Sun Dec 10 09:24:29 EST 1995

Micheal Perrone writes:
>   I think that the NFL results point towards what I feel are extremely
>   interesting research topics:
> ...
>      Can we identify a set of assumptions that are equivalent to the
>      assumption that CV model selection improves generalization?

CV is nothing more than the random sampling of prediction ability.  If the
average over the ensemble of samplings of this ability on 2 different models A
and B come out showing that A is better than B, then by definition A is better
than B.  This assumes only that the true domain and the ensemble of all
samplings coincide.  Therefore CV will not, on average, cause a LOSS in
prediction ability.  That is, when it fails, it fails gracefully,
on average.  It cannot be consistently deceptive.

(A quick note:  Sometimes it is advocated that a complexity 
parameter be set by splitting the data set into training and testing,
and using CV.  Then with the complexity parameter fixed the
whole data set can be used to train the other parameters.
Behind this is an ASSUMPTION about the independence of the 
complexity from the other parameters.  Of course it often works
in practice, but it violates the principle in the above paragraph,
so I do not count this as real CV here.)

Two prerequisites exist to obtain a GAIN with CV

	1) The objective function must be "compressible".  I.e., it cannot 
	   be noise.
        2) We must have a model which can recognize the structure in 
           the data.  This structure might be quite hard to see, as in chaotic
	   signals.  

I think NFL says that on average CV will not obtain GAINful results, because
the chance that a randomly selected problem and a randomly selected algorithm
will hit it off is vanishingly small.  (Or even any fixed problem and a
randomly selected algorithm.)

But I think it tells us something more important as well.  It tells us that
not using CV means we are always implicitly trusting our a priori knowledge.
Any reasonable learning algorithm can always predict the training data, or a
"smoothed" version of it.  But because of the NFL theorem, this, over the
ensemble of all algorithms and problems, means nothing.  On average there will
be no improvement in the off training set error.  Fortunately, CV will report
this fact by showing a zero correlation between prediction and true value on
the off training set data. (Of course this is only the performance of CV on
average over the ensemble of off training set datas; CV may be deceptive for a
single off training set data.)  Thus, we shouldn't think we can do away with
CV unless we admit to having great faith in our prior.

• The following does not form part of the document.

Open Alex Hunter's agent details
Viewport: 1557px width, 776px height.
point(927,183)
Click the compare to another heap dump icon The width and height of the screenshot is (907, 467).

Going back to NFL, I think it poses another very interesting problem:
Supposing we have "a foot in the door".  That is, an algorithm which makes
some sense of the data by showing some degree of prediction capability.  Can
we always use this prediction ability to gain better prediction ability?  Is
there some kind of ability to perform something like steepest descent over the
space of algorithms, ONCE we are started on a slope?  Is there a provable 
snowball effect?

I think NFL reminds us that we are already rolling down the hill,
and we shouldn't think otherwise.

Craig Hicks
Tokyo Institute of Technology